Whisky from the five barrels was selectively blended to produce 600 bottles, allowing Andrews to maintain consistency and produce something he felt reflected the “whisky terroir” of the Fleurieu Peninsula.
While 350 bottles of the first release were pre-sold as whisky bonds before bottling, the remaining 250 bottles are being sold at the cellar door, through the distillery’s website and by the nip at specialty bars such as Hains & Co in Adelaide. Only about 70 bottles remain.
“They’re first-use barrels so they are at their maximum strength and we’ve had them cut down to 100-litre barrels,” Andrews said.
“We are looking at the premium end so we released at 52 per cent.
“The next one will still be port barrel but it will be what I call a medium peat and we are looking to produce that one at full-on cask strength – around 62 per cent straight out the barrel with no watering down.”
The distillery also produces G-Town Gin and still brews beer but both are only sold at the cellar door along with a selection of boutique Langhorne Creek wines.
“We also have whisky sitting in sherry barrels from McWilliams both peated and unpeated but our sherry barrel whiskies won’t be out until next year,” Andrews said.
“At the moment we’re using first-use barrels so it’s big thick, oily, punchy, gutsy whiskies.

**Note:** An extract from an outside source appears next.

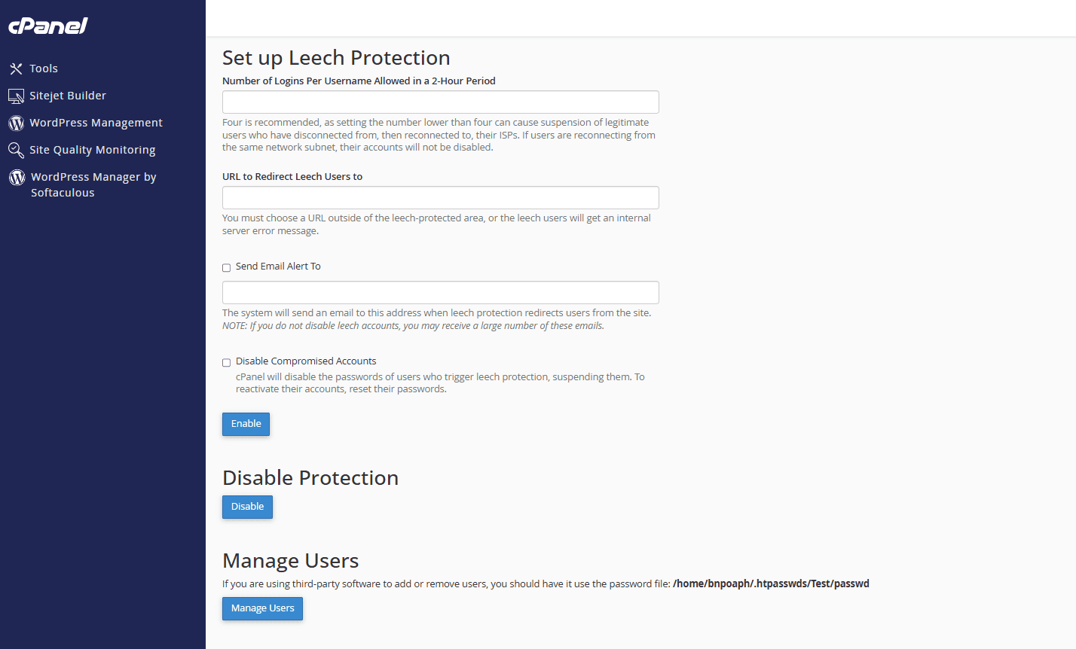1076x649 pixels.
Task: Open Manage Users
Action: tap(262, 608)
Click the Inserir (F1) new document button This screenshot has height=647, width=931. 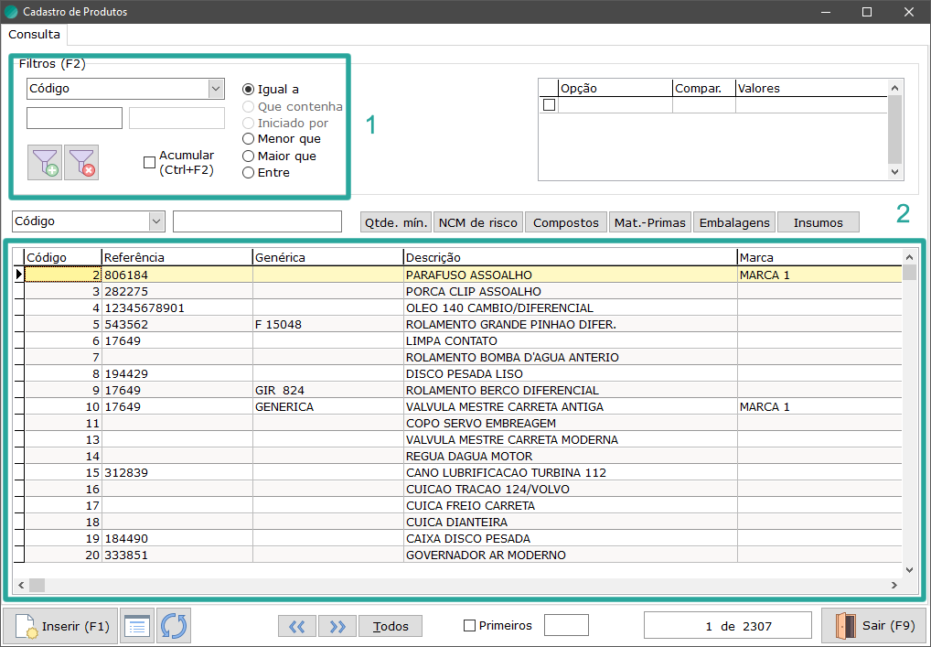point(61,627)
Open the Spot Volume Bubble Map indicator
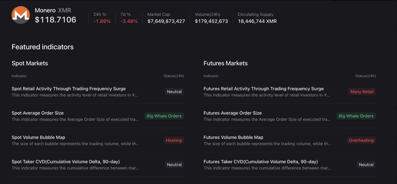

“The customers we’re looking for are obviously not people who want to mix it with Coke, we’re looking for adventurers who don’t mind paying that extra for a very high-quality product that stands out.
“We’re looking for people who want to travel that winding road and live a life less ordinary.”
Andrews said he was trying to source bourbon barrels to mature his next batch in.
He said the “maritime” conditions at Goolwa, less than 3km from where Australia’s longest river meets the Southern Ocean, were ideal for maturing whisky because of its fresh sea breezes, fluctuating temperatures range and mild summers.
Goolwa is at the southern end of the Fleurieu Peninsula, which is also home to the McLaren Vale wine region and the McLaren Vale Distillery.
Andrews began the brewery in 2004 and was one of only three craft breweries in South Australia at the time.
The success of the business allowed him to eventually become a distillery, which had been a long-term goal. The businesses focus is now 90 per cent whisky, 5 per cent gin and five per cent beer.
“As the craft beer game evolved people became really fixated with the IPA style whereas I am a big fan of the more traditional style English ales,” Andrews said.
“We decided that was not the style we were interested in and we wanted to go off and do other things.
“There comes a point where you have to ask ‘what am I most passionate about’ and focus on that.
“For us down here our passion for whisky has grown and grown and the beer side has become less important – we’ll always have our Steam Exchange brand but it’s in the background now.”
The similarities between making beer and whisky have helped Andrews reach his distilling goal, which he said was simply not an option when he opened the brewery 15 years ago.
“Even in 2004, just to find brewing equipment was really hard so back then the concept of setting up a distillery was unheard of because you just couldn’t access the equipment,” he said.
“Effectively from a distiller’s perspective, making whisky wash is very close to making beer without hops in it. There’s a few things you’ve got to change like mashing temperatures and a few chemistry issues you’ve got to deal with but effectively it’s the same process.”
The distillery’s 12-hectolitre still, custom made by Knapp Lewer in Tasmania, is a small version of the still at Islay distillery Caol Ila – one of Andrews’ favourites.
Andrews has engaged Knapp Lewer to make him a larger 36-hectolitre version of the still, which he hopes to have before the end of the year.
His wife Angela – who has worked for more than 20 years as a librarian/teacher is becoming more involved in the business from next week by taking a year off from her job to learn the distilling ropes.
“Basically by October/November she will be able to walk in and do her own cuts – heads and tails – and create her own whisky,” Andrews said.
“We are going to train her to become South Australia’s first female whisky distiller.”
“The promotion of women into whisky is fairly important so Angela is going to set up a blog and every week go through what it’s like going from being a librarian to being a whisky distiller.”